Reading Notes of TEESlice (S&P 2024)

Contents

  1. 1. Overview
  2. 2. Some observations

This paper, No Privacy Left Outside: On the (In-)Security of TEE-Shielded DNN Partition for On-Device ML, is from S&P 2024 and focuses on the problem that how to deploy your private model on a untrusted user’s device.

Overview

  • Scenario: Scenario: The model provider (e.g., OpenAI) wants its client to use the model (e.g., for flower classification) but doesn’t want to make the model public. Thus, although the model is deployed on the client’s device, the client shouldn’t be able to obtain any information about the model parameters.
  • Basic idea: Consider an image classification model like ResNet50, which we’ve fine-tuned with our private data.
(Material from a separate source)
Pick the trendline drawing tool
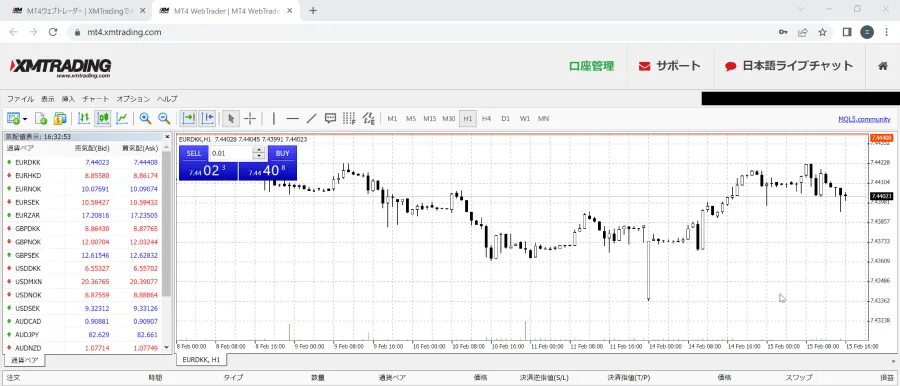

To protect this model’s proprietary nature, we can split it into two parts: one part is placed on the client’s device in plaintext, while the other is stored in the device’s Trusted Execution Environment (TEE). The TEE ensures that the data inside remains confidential.
  • Existing works’ limitation: Current approaches also consider this basic idea, typically following a uniform workflow of partitioning the model after fine-tuning. However, the paper highlights that some information related to the fine-tuning process leaks when the “offloaded” part is published. Consequently, the partition must occur before training.
  • What it does: The paper proposes partitioning the model before training. To achieve this, it introduces algorithms that partition the model with minimal “slices” (private parts), thereby reducing the computation required in the TEE.

Some observations

  • The paper employs an effective writing structure, first analyzing the limitations of existing works before presenting its solution through well-defined research questions and corresponding evaluations. This approach enhances the paper’s persuasiveness and serves as a valuable model for academic writing.
  • Although this is a TEE scheme to solve the privacy-preserving ML problem, we can find similarities to HE/MPC hybrid schemes. The communication between TEE and GPU requires one-time pad to mask the intermediate features. If we consider the online and offline stages as a whole, a full secret forward-pass is needed for every inference. This implies that we cannot really reduce the secret computation needed for an input by protecting fewer parameters. The root cause is that these “model slicing” schemes need to handle front layers, which causes intermediate features to contain secret information.
  • The approach doesn’t truly “slice” the original model. Rather, it adds new modules (i.e., slices) parallel to the original backbone and combines their outputs at each intermediate layer.
  • I don’t really understand why the Freivalds’ algorithm is used. It appears that the offloaded computation could be tampered with by malicious actors. Consequently, it becomes the model provider’s responsibility to safeguard the entire computation process against potential attacks.